Rebellato enfatiza que não é o fazer pelo fazer, mas, sim, ter um significado para a pessoa, mesmo para as que possuem problemas cognitivos, pois envolve questões de identidade e dignidade.
"As atividades expressivas, artísticas e artesanais, bem como o contato com natureza, podem ser uma potente estratégia para ampliar as habilidades e interesses de pessoas com problemas de saúde mental, como com depressão, demência e esquizofrenia", ressalta Rebellato.
E a atuação com idosos?
É bastante ampla a atuação com pessoas com mais de 60 anos, sejam independentes, semidependentes e dependentes, bem como com a sua família/cuidadores e comunidade para prevenir ou tratar disfunções ocupacionais em diferentes ambientes.
Porém, na maioria das situações, o terapeuta ocupacional é procurado para atender pessoas idosas com disfunções ocupacionais já instaladas, decorrentes de deficiências motoras, cognitivas e sensoriais e algumas doenças.
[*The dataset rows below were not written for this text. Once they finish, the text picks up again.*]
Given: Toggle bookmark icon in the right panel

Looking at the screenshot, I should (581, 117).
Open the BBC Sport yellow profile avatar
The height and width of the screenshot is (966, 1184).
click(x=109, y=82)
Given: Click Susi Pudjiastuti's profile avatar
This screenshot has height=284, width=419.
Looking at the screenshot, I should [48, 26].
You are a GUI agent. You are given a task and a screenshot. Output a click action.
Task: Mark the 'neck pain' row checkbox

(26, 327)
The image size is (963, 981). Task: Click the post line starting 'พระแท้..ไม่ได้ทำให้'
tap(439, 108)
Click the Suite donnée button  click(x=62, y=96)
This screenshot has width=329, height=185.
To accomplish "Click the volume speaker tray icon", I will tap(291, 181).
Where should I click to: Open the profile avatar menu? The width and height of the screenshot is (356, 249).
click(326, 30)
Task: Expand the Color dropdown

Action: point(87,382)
Mesmo frente a deficiências ou limitações em realizar alguma atividade, é possível prevenir mais agravos ao diminuir a inatividade e o isolamento social e otimizar a independência e autonomia fazendo uso de estratégias de simplificação das atividades, seleção de prioridades, melhora da postura corporal, gestão do uso do tempo, uso de tecnologia assistiva, modificações no ambiente, entre outras adaptações e ressignificação do fazer.
Quando buscar a ajuda de um terapeuta para os idosos?
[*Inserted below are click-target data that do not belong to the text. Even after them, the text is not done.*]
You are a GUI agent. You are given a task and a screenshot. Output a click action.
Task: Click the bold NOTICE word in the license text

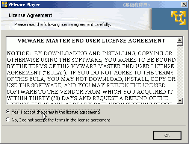point(19,53)
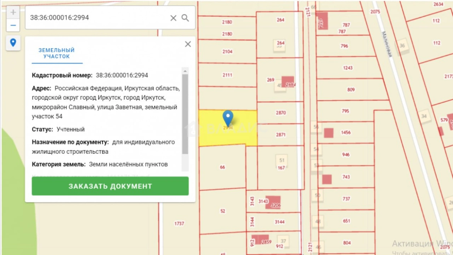453x255 pixels.
Task: Click the zoom in plus button
Action: pyautogui.click(x=13, y=12)
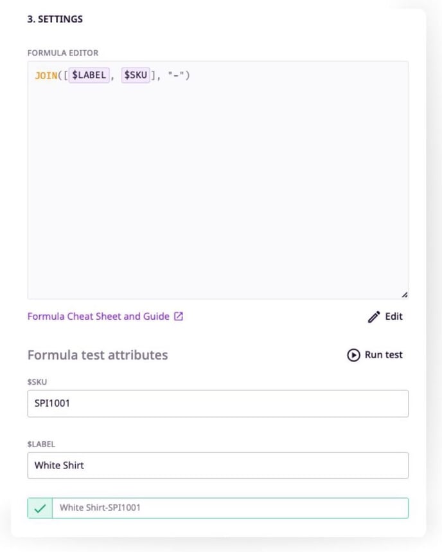Expand the Formula test attributes section
442x552 pixels.
(97, 354)
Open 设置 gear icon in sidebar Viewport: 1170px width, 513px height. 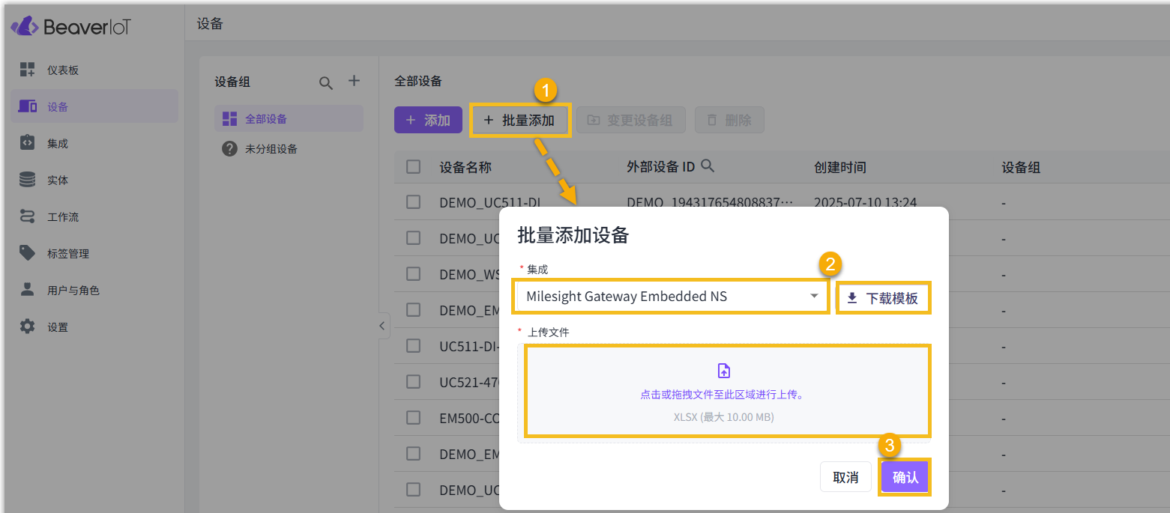coord(28,327)
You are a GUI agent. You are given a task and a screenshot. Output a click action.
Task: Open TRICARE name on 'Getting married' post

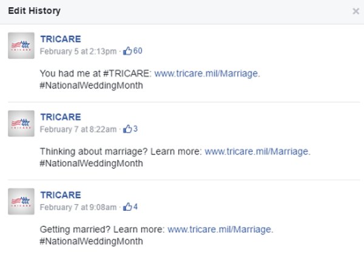coord(60,195)
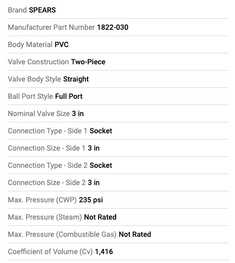
Task: Select the PVC body material value
Action: (x=61, y=44)
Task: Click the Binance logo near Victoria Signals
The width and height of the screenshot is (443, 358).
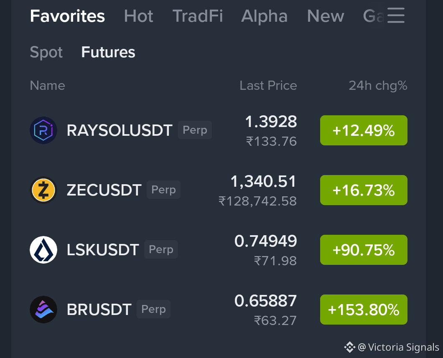Action: pyautogui.click(x=349, y=347)
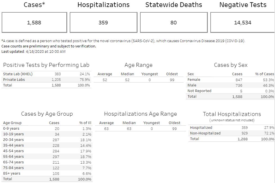Select the Negative Tests box showing 14,534

pos(242,22)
É aconselhável buscar o auxílio quando a pessoa idosa:
- deixou de realizar uma atividade desejada/necessária ou tem risco de limitações ou restrição de sua participação em atividades de lazer, trabalho, de autocuidado, entre outras;
- tem uma rotina insatisfatória, empobrecida, mal distribuída ou centrada em questões clínicas;
- ou os cuidadores necessitam de educação/treinamento para a organização de uma nova rotina ou necessita de auxílio para promover maior independência e autonomia em determinadas ações cotidianas;
- o ambiente domiciliar/institucional necessita de mudanças para evitar acidentes (quedas, queimaduras e outros ferimentos) ou promover o envolvimento da pessoa idosa em atividades significativas com maior segurança;
- necessita de algum recurso de tecnologia assistiva, por exemplo, cadeira de rodas, órtese, adaptação para talheres, copo ou para outras atividades da vida diária, recursos de acessibilidade ao computador, sistemas de controle de ambiente e de comunicação alternativa.
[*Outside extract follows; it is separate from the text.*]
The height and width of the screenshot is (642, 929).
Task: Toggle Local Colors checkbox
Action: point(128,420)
Fontes: Carolina Rebellato, terapeuta ocupacional, professora do Departamento em Terapia Ocupacional da UFRJ e ex-presidente do Departamento de Gerontologia da SBGG-RJ (Sociedade Brasileira de Geriatria e Gerontologia - seção Rio de Janeiro); Elaine Cristina Soares, terapeuta ocupacional, especialista em psicomotricidade, mestre em saúde da criança e do adolescente, responsável técnica pela TO e atuante na UCINCa (Unidade de Cuidados Intermediários Neonatais Canguru) da MEAC (Maternidade Escola Assis Chateaubriand) da UFC (Universidade Federal do Ceará), ligado à rede Ebserh (Empresa Brasileira de Serviços Hospitalares); Lígia Junqueira, fisioterapeuta, especialista em neurologia no adulto e gerente de fisioterapia, terapia ocupacional e fonoaudiologia da BP (Beneficência Portuguesa de São Paulo); Ministério da Saúde e Coffito (Conselho Federal de Fisioterapia e Terapia Ocupacional).